Task details :: Check each line below for the word "Open". How many have it? Answer with the number only.
======== Records provided ========
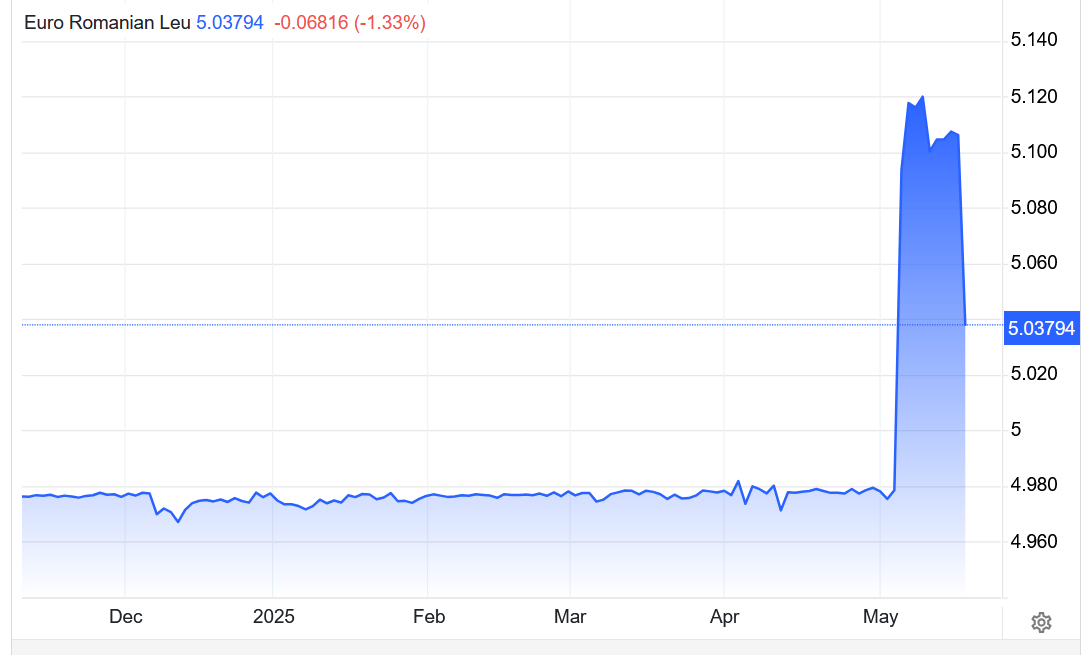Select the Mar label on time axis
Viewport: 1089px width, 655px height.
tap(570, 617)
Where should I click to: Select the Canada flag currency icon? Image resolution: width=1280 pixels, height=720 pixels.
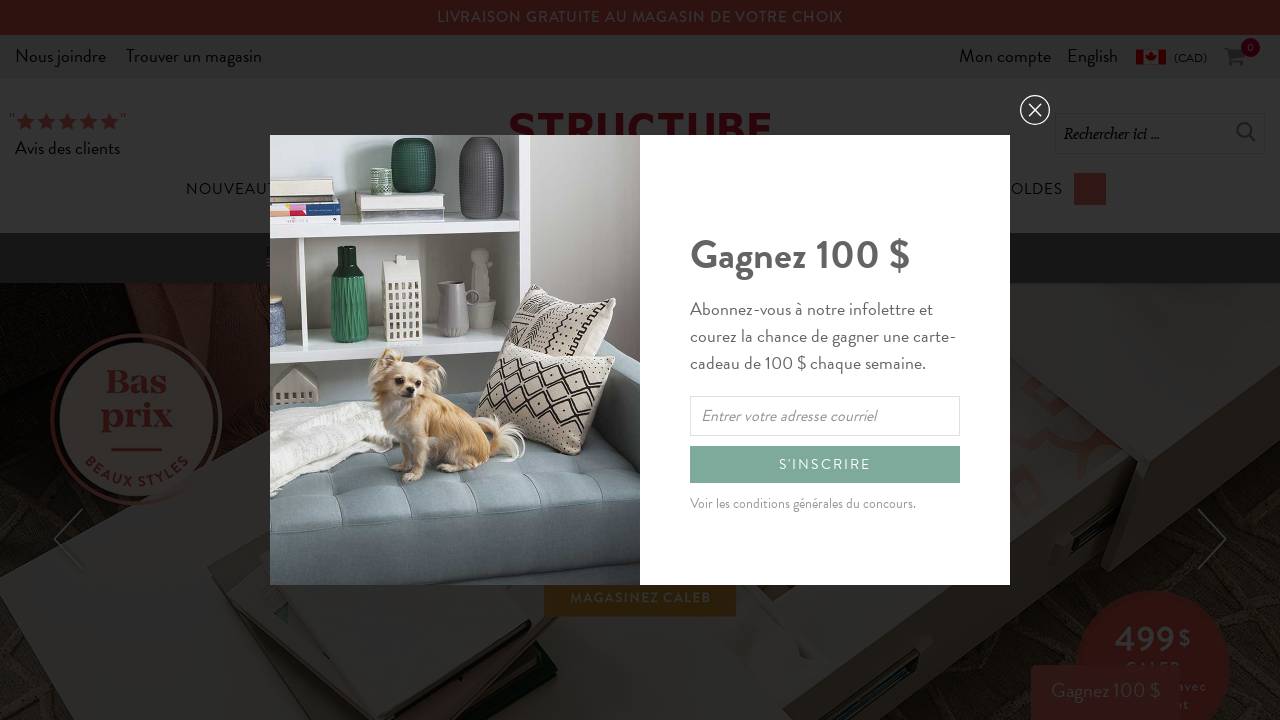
========
======== Records provided ========
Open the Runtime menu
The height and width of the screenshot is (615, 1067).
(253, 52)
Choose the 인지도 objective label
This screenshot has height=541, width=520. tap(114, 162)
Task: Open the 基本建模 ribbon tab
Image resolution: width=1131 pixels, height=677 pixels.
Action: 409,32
========
Answer :: 2